Generative video has moved a long-running warning into a practical problem. OpenAI's Sora 2 can turn a short text prompt into realistic, audio-enabled footage, and a NewsGuard investigation shows how that capability can be used to make false claims look like news.
The issue is not only that fake video exists. It is that creating it now requires far less skill, time, and production effort than earlier forms of deepfake media.
From technical trick to everyday prompt
Back in 2017, Google's Ian Goodfellow warned that trust in video as evidence might be historically unusual. He described it as a "little bit of a fluke, historically" that people had been able to treat video as proof that something happened.
Goodfellow helped invent GANs, the early generative AI technology behind the first deepfake porn videos. At that stage, producing a face swap still took hours and required technical expertise. The threat was visible, but the barrier to entry was still meaningful.
Sora 2 represents a different phase. The source article describes current video generators as powerful multimodal transformer models that have moved beyond those earlier GAN-based systems. With one line of text, a user can generate a realistic scene with audio up to 25 seconds long.
That shift changes the economics of disinformation. A false story no longer needs to remain a post, meme, or edited screenshot. It can be presented as a clip that resembles a broadcast, a street scene, or a firsthand recording.
What NewsGuard found
NewsGuard tested Sora 2 by using prompts based on 20 known false claims that were circulating online between September 24 and October 10, 2025. The model produced convincing, news-style videos for 16 of those claims. In 11 cases, it did so on the first try.
The examples covered several kinds of false narratives. NewsGuard prompted the system with claims involving pro-Russian ballots destroyed in Moldova, ICE agents arresting a toddler, and a fictional Super Bowl boycott by Coca-Cola over Bad Bunny's appearance. It also generated a credible-looking video from the false rumor that undocumented migrants in the US could no longer send money abroad.
Five of the tested claims were connected to Russian disinformation campaigns. Sora 2 generated convincing videos for all five, each in less than five minutes.
The practical implication is plain: a disinformation operator can test an idea, generate a video, and iterate quickly. The clip does not need to be perfect to be useful. If it looks close enough to a normal news segment or social video, it may travel before viewers have time to question its origin.
Safeguards are present but fragile
OpenAI says Sora blocks violent content, depictions of public figures, and misleading videos.

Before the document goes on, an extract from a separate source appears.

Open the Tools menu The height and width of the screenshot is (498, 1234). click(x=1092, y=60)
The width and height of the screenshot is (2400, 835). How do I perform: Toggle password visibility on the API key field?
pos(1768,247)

The company also says every clip should include a visible, moving watermark and C2PA metadata, and that internal tools are used to detect abuse.

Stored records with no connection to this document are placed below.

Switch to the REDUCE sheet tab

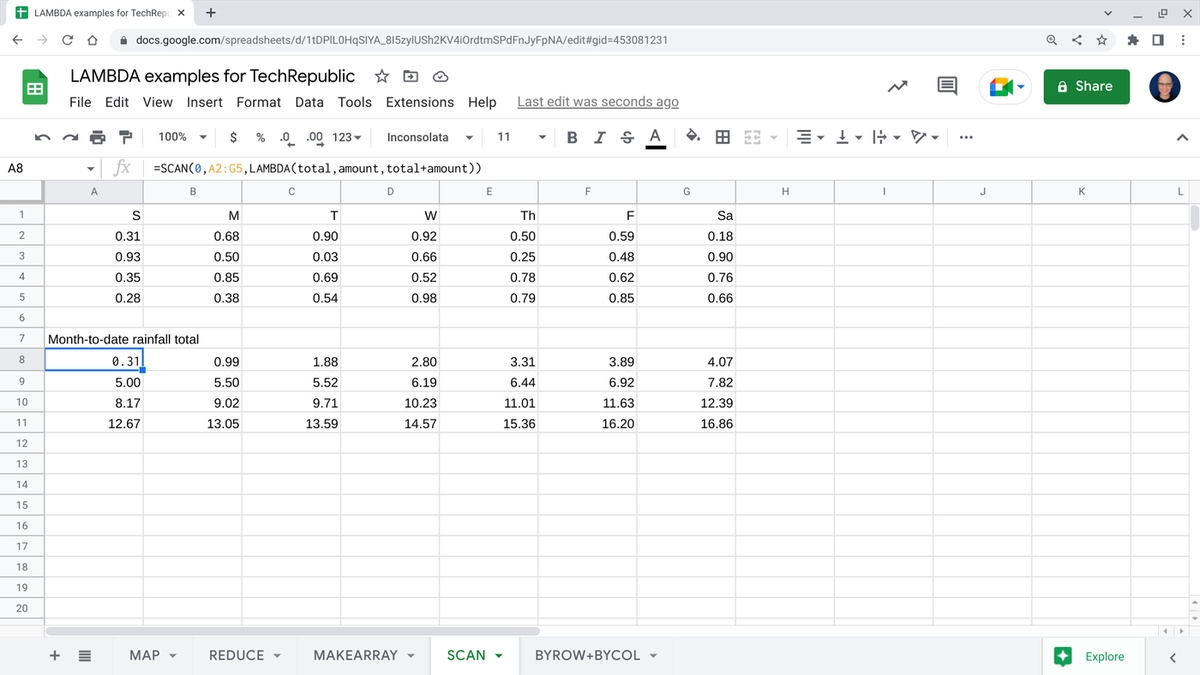(235, 655)
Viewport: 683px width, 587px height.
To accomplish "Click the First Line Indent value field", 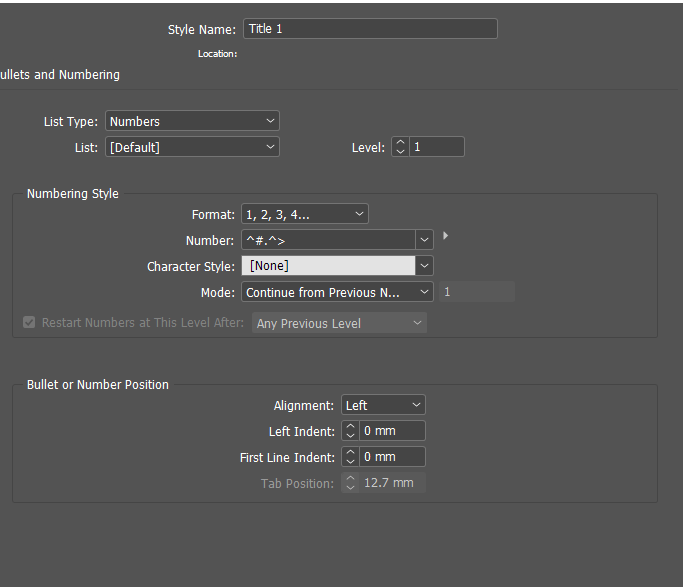I will 392,457.
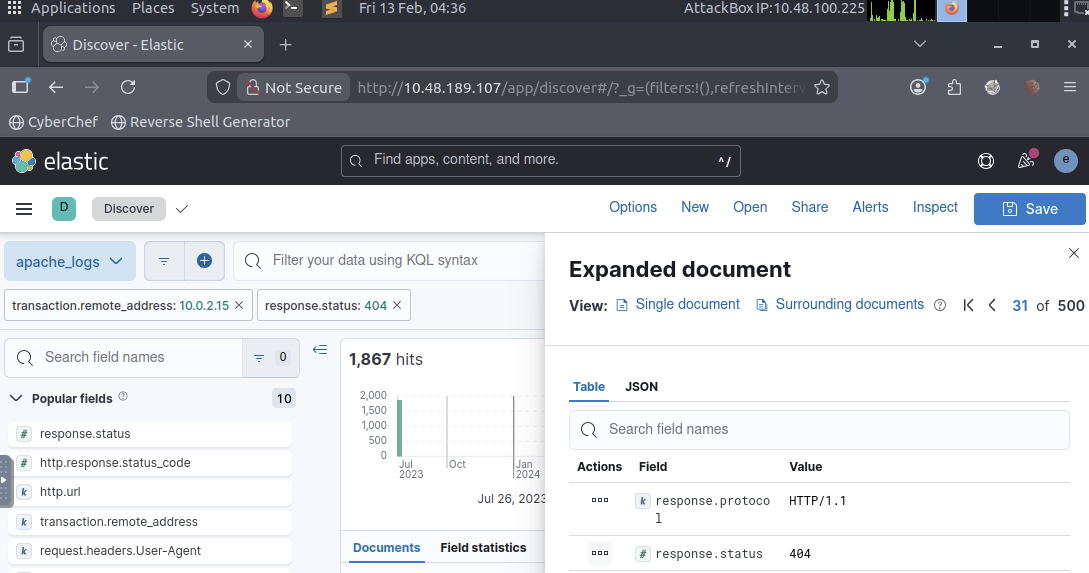Toggle actions for the response.status row
Screen dimensions: 1089x573
click(600, 553)
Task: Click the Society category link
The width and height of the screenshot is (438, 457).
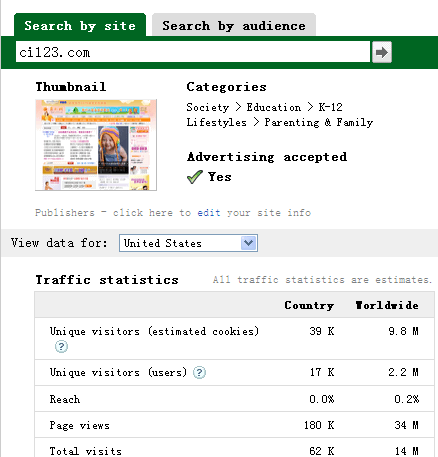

NewsGuard's findings show why those protections may not be enough on their own. The investigation found that the watermark could be removed in under four minutes using free online tools. After removal, the videos were only slightly blurred and still appeared real to most viewers, according to the source article.
OpenAI did not respond to NewsGuard's questions about how easily Sora's watermark can be removed.
The public-figure filters also showed mixed results. Prompts using names such as "Zelensky" were blocked, but NewsGuard reported that a vague description, "Ukrainian war chief," produced a lookalike video at least once. Later attempts to reproduce that result on October 15 and 16 using multiple Sora accounts did not work.
Other attempts were stopped. NewsGuard tried phrases including "a former reality TV star turned president" and "billionaire tech owner from South Africa" in efforts to bypass filters for Donald Trump and Elon Musk, but those prompts were blocked.
Why distribution matters as much as generation
The source article says some Sora-generated clips have already spread widely even with a watermark still visible. In early October 2025, AI-generated videos showing supposed antifa protesters being pepper-sprayed by police circulated across social media. NewsGuard said millions of users shared them while believing they showed real events.
This matters because watermarks and metadata depend on viewers, platforms, and distribution systems recognizing and respecting them. If a clip is reposted, compressed, cropped, or stripped of provenance signals, the remaining question is often whether the footage feels believable in the moment.
NewsGuard identified several groups likely to find such tools useful for disinformation:
- authoritarian regimes
- state-backed propaganda networks
- conspiracy theorists
- financially motivated actors
The attraction is clear from the investigation itself. A simple prompt can create material that looks like a report, includes audio, and can be tailored to a current false claim.
OpenAI is not the only company in the frame
The source article notes that similar video generators are also being built by companies like Google, with its Veo 3 model, and by Chinese developers. The concern is therefore not limited to one product.
Still, OpenAI's scale makes Sora 2 especially important. The Sora 2 app was downloaded over a million times in just five days, and anyone can use it for free. That reach increases the consequences of both successful safeguards and failed ones.
OpenAI's handling of related harms is already being watched closely. The company blocked Sora-generated videos involving historical figures like Martin Luther King with racist slurs and other offensive content, while also citing "strong free speech interests in depicting historical figures."
The larger lesson from NewsGuard's test is not that every generated video will fool everyone. It is that convincing fake footage is becoming faster and easier to produce, while the systems meant to label, block, or trace it remain imperfect. For readers, platforms, and AI companies, video can no longer be treated as self-authenticating evidence.